L’assistenza primaria, ora più che mai. Una rete. Anzi: un sistema di reti. Sul territorio. È là che l’assistenza primaria deve organizzarsi. Medici, farmacisti e operatori delle forme sussidiarie del welfare. Insieme. “E la cooperazione è il modello societario migliore per queste forme territoriali di aggregazione”. Giuseppe Milanese ci crede. Ci crede a tal punto che, promettente ricercatore di malattie infettive e assistente di clinica medica all’Università di Tor Vergata a Roma, un giorno di 17 anni fa decise di mollare tutto per dedicarsi con altri due colleghi all’impresa cooperativa. “Nessuno avrebbe scommesso una lira su di noi – dice il presidente della Cooperativa OSA in una lunga intervista pubblicata sul numero di marzo di OSA News – il mio professore mi guardò con tristezza, come si guarda chi getta al vento la sua fortuna”. E com’è finita? “Fondammo OSA e oggi, da tre che eravamo, siamo 3.400”.
“La cooperazione – sottolinea il presidente della Cooperativa OSA e di FederazioneSanità -, essendo non profit, fornisce la garanzia massima al cittadino, che non si trova lasciato in balia di soggetti che potrebbero agire soprattutto o soltanto a fine di lucro. Nessuna demonizzazione, sia chiaro. Ma la cooperativa non prevede divisione dell’utile e ha uno scopo mutualistico, e in questo momento storico a me pare la scelta più opportuna. Dopo una fase in cui ha predominato l’individualismo, sostenuto da scelte meramente finanziarie da parte della politica, occorre tornare a costruire comunità”.
“Estremizzando, nella sanità, gli stessi ospedali potrebbero ripensarsi come cooperative, in cui tutti i soggetti si vedono e si sentono e sono effettivamente coinvolti, e partecipano alle sorti dell’azienda per la quale lavorano. Il mercato d’elezione della cooperazione sanitaria è infatti quello dei servizi per l’assistenza primaria della popolazione a livello territoriale e, in particolare, quello dell’assistenza domiciliare (Adi). Entrare nelle case delle persone in fase terminale richiede, oltre alla professionalità, una componente vocazionale che non è facile riscontrare fuori dalla cooperazione sociale”, aggiunge Milanese.
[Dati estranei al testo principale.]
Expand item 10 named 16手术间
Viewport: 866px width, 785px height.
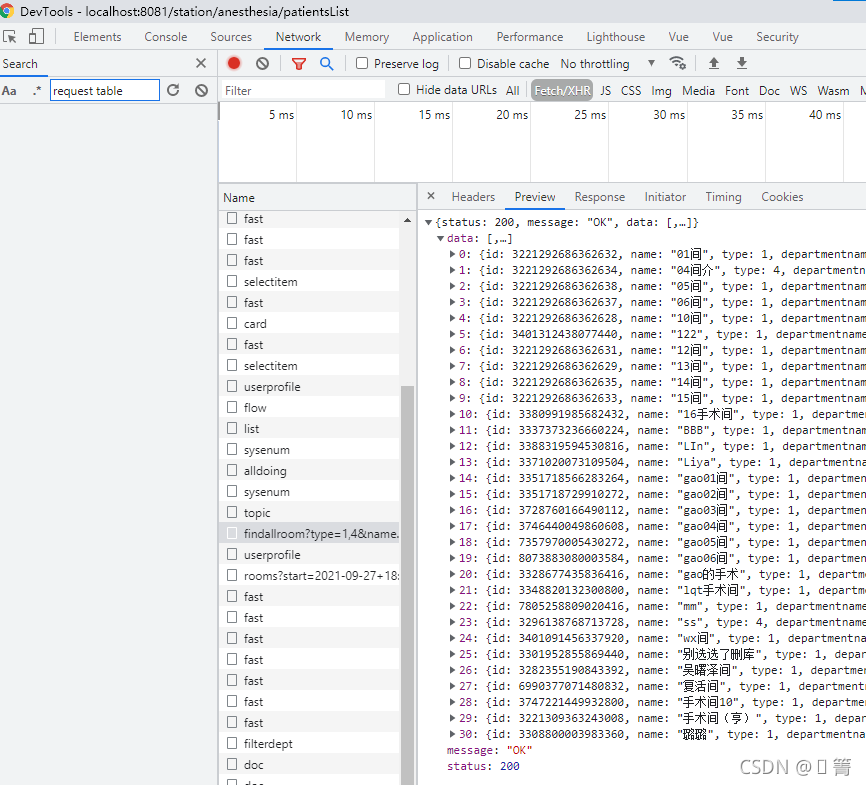(453, 414)
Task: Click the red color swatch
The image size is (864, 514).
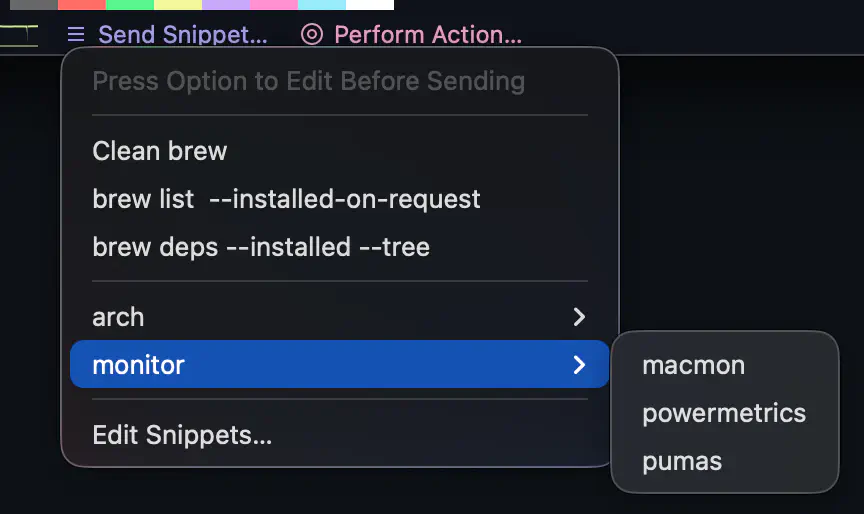Action: pyautogui.click(x=82, y=4)
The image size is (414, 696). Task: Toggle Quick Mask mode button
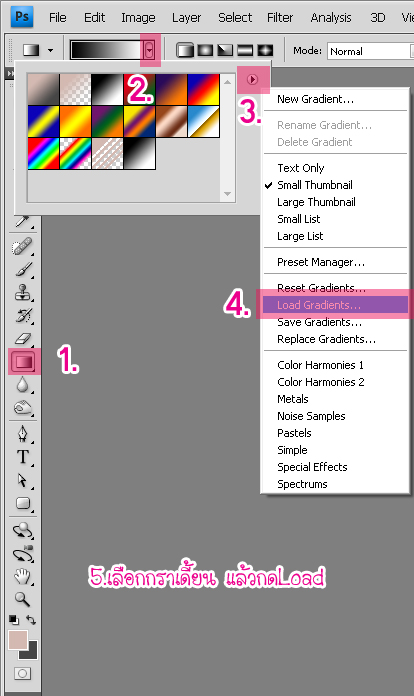click(22, 673)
Settori in cui si avverte un enorme bisogno di intervento e che sono “di sicuro sviluppo, nei quali l’offerta pubblica è largamente carente rispetto a una domanda in espansione, in quanto sospinta da fattori demografici e sociali. Cronicità e disabilità, di ogni genere e natura, sono le sfide in tutto il mondo occidentale. Da un’emergenza assistenziale un’opportunità occupazionale. Un nuovo paradigma che consentirebbe di assistere i nostri anziani dando lavoro ai nostri giovani”.